Já em Peça para Adultos Feita por Crianças, “a radicalidade de Ohtake se encontra com a seriedade da brincadeira“, e “a partir da invenção de palavras ou na lida com conceitos existentes, as crianças recusam o antropocentrismo e a ‘chatice’ de ser adulto“, almejando “uma existência mais divertida, coletiva; uma transumanidade, integrada ao ambiente que nos cerca” (trechos da crítica deste autor para a Folha de S. Paulo, publicada em 18/11/2018).
Quando Ohtake dirigiu HAMLETMETAL, escrevi para a turma em formação, da qual fui professor; no texto, nunca publicado, afirmei que “a assinatura de Elisa não é uma rubrica no canto de uma tela enorme – a assinatura é a própria tela em branco, pronta para ser rabiscada, jorrada, viscerada, explodida“. Se nestes trabalhos citados havia alguma dúvida em torno da dimensão da autoria da artista na totalidade da obra, em AQUI elevado a um trilhão a concepção, texto e direção assinadas por ela, somada não só à escolha de seu elenco mas também à escritura específica de cada cena para cada artista, faz da encenação uma complexa viagem por doze lugares (e não-lugares) em doze vozes, doze reflexões de Ohtake.
A pesquisa da vitalidade radical choca-se frontalmente com o investimento na teatralidade: AQUI elevado a um trilhão é no todo o que talvez se possa ler como teatrão, oscilando entre a performatividade associada ao risco (e até ao ridículo) da cena e um lance quase antiperformativo, criando momentos de autorreferência ficcionais a partir da personalidade de cada artista; quase como piadas internas tornadas públicas. Além disso, há uma espécie de canastrice densamente trabalhada nas técnicas de interpretação e partituras vocais e corporais de cada intérprete. A intenção cínica já se faz ver nessa intenção de subverter a pretensa performatividade da obra.
Os antes descritos por atrizes e atores podem até partir de espaços reais visitados por Ohtake (as projeções de fotos no momento do “intervalo” dão a ver pistas do que se viu até então), mas há sempre um ruído, um grau de absurdo, algo de inacreditável, desde a forma pela qual Maria Manoella descreve seu amor pela mata até a criação de Aretha Sadick no metaverso. A brincadeira de acreditar se dá no pacto construído desde o início de AQUI elevado a um trilhão, e essas montanhas (de pedra, de lixo, de imaginação) a serem escaladas é também a provocação do título que permeia toda a obra: intensificar o brilho, a pulsão de vida; mergulhar radicalmente na ficção para, como que pelo avesso, extrair dela o que pode haver de mais vital.
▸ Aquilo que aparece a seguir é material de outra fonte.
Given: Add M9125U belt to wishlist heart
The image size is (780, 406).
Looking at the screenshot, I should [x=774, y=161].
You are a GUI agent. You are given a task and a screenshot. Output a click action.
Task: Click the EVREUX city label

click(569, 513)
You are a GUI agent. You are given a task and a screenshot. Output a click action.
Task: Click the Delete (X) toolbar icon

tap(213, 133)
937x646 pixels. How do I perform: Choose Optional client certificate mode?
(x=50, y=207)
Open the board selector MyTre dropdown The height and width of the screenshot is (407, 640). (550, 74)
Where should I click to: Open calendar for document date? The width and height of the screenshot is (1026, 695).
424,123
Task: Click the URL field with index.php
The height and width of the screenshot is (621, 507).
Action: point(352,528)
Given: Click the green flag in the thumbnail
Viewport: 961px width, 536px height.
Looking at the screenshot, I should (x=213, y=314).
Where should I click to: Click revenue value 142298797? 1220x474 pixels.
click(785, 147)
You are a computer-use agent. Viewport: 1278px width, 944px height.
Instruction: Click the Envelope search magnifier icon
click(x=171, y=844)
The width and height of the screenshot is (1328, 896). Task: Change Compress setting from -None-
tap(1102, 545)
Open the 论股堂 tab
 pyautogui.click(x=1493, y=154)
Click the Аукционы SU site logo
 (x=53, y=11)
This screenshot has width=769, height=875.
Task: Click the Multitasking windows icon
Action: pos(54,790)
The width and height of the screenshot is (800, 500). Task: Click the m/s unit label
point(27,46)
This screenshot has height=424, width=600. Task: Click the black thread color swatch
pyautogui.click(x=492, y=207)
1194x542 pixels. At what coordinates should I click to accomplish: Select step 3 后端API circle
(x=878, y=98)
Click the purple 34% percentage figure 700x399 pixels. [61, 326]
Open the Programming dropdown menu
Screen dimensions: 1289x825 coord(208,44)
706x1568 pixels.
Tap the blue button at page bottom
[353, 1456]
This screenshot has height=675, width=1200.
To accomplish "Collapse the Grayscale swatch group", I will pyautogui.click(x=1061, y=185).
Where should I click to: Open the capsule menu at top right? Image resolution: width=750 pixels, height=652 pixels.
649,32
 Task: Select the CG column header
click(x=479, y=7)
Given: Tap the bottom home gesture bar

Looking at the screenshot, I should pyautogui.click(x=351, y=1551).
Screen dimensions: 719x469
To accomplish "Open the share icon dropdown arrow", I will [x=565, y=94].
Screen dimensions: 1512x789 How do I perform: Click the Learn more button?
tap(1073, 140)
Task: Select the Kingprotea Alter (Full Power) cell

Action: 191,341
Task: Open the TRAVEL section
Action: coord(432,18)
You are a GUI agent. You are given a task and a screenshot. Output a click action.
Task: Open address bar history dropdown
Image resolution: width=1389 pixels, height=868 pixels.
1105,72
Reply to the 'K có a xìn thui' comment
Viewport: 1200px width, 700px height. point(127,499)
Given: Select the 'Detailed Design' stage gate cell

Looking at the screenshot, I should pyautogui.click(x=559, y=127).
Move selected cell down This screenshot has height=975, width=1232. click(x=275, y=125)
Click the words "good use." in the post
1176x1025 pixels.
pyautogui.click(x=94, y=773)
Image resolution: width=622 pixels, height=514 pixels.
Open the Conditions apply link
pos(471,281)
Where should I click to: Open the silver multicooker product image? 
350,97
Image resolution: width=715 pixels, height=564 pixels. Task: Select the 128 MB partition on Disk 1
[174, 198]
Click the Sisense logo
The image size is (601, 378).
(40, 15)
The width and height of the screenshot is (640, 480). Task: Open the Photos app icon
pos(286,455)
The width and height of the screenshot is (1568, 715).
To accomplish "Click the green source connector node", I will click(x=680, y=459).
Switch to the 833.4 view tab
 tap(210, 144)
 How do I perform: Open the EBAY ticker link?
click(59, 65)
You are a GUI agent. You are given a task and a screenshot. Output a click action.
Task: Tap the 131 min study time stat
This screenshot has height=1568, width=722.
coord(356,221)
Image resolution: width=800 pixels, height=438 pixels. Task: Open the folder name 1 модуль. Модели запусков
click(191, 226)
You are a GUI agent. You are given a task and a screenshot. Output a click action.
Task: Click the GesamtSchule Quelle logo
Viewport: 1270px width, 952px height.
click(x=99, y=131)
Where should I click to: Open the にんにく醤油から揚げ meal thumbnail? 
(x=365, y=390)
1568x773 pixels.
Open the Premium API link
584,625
AQUI elevado a um trilhão faz de sua própria cena um não-lugar que pode ser todos os lugares, da grande mancha de lixo do pacífico ao terreno baldio da vizinhança; é como se o palco fosse pouso de um nada que se faz acontecer; nada AQUI, nada antes, não há de onde se veio, foi sempre ali esse AQUI, não há como jogar nada “fora” porque não há “fora” do nosso planeta ou algo do tipo. A integração proposta por Donna Haraway, citada no programa e na obra, é AQUI quase a manifestação da impossibilidade desse humano; quando Georgette Fadel fala em “viver com o problema” lá está novamente o cinismo, já que o problema que a circunda foi precisamente construído pela própria obra.
Evidente que trata-se de representação, e não há como não estar AQUI às voltas com o problema e talvez estar com o problema não signifique necessariamente abrir mão de não estar. AQUI elevado a um trilhão não é exatamente resolutivo, mas reação, inquietação, compartilhamento; o espetáculo de Ohtake é em si excesso de informações, propostas, dados, gags, reflexões, desperdício. Acúmulo, esvaziamento, dispersão, entre repetições e gestos únicos – uma corda chama atenção por ser o único item desde o início pendurado no cenário assinado por Ohtake e está lá para Michel Joelsas utilizar em apenas um momento.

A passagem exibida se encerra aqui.